Data point on regression line: Effect on estimates (simple linear regression)

776 Views Asked by At

I am concerned with the simple linear regression model,

$y_k = a + bx_k + \epsilon_k$,

where $(\epsilon_k)$ are iid normal with mean $0$ and $k=1,...,n$; here $n$ is the number of observations.

I know the usual estimators for $a$ and $b$ from MLE or LS which coincide.

What I am interested in is the effect of a new data point $(x_{n+1},y_{n+1})$ placed on the regression line, that is $y_{n+1}=\hat{a}+\hat{b}x_{n+1}$, where $\hat{a}$ and $\hat{b}$ are the ML-estimates based on the first $n$ observations. Intuitively I would expect new estimates $\tilde{a}$ and $\tilde{b}$ based on $n+1$ observations to equal the old estimates. I have ventured into some tiresome calculations using the known closed formulas for the MLE without success.

Is the conjecture right - and in that case: Is it easily proved?

In addition: I would expect that e.g. $y_{n+1}>\hat{a}+\hat{b}x_{n+1}$ to yield $\tilde{b}>\hat{b}$. Is this true?

Edit: The last statement is of course under the assumption that $x_{n+1}>\max\{x_1,...x_n\}$.

1

There are 1 best solutions below

8
On BEST ANSWER

Yes, your first expectation is right. In the least-squares formulation, the original regression line has, by definition, the least sum of squared errors for the original data points, and zero error for the new data point, and any other line has non-negative squared error for the new data point; thus the original regression line also has the least sum of squared errors for all of the points.
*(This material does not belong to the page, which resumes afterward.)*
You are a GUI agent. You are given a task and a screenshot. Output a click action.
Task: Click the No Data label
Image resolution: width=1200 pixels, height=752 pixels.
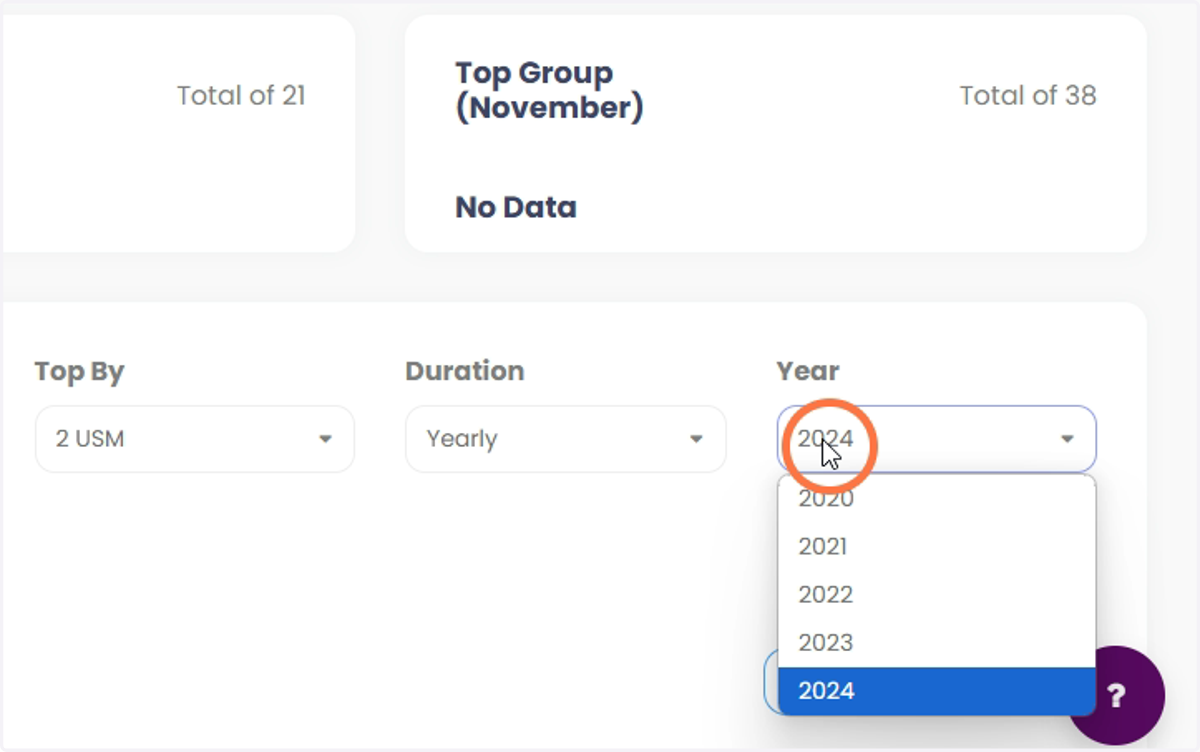(x=516, y=207)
The additional expectation in the last paragraph is wrong, though. Adding a point above the original regression line will shift the line upwards at that point, but whether that increases or decreases its slope depends on the position of the point. If it's the point with highest $x$ coordinate, it will increase the slope, but if it's the point with lowest $x$ coordinate, it will decrease the slope. (Or perhaps you meant to imply that the points are in order of increasing $x$ coordinates and thus the $(n+1)$-th point added has the highest $x$ coordinate?)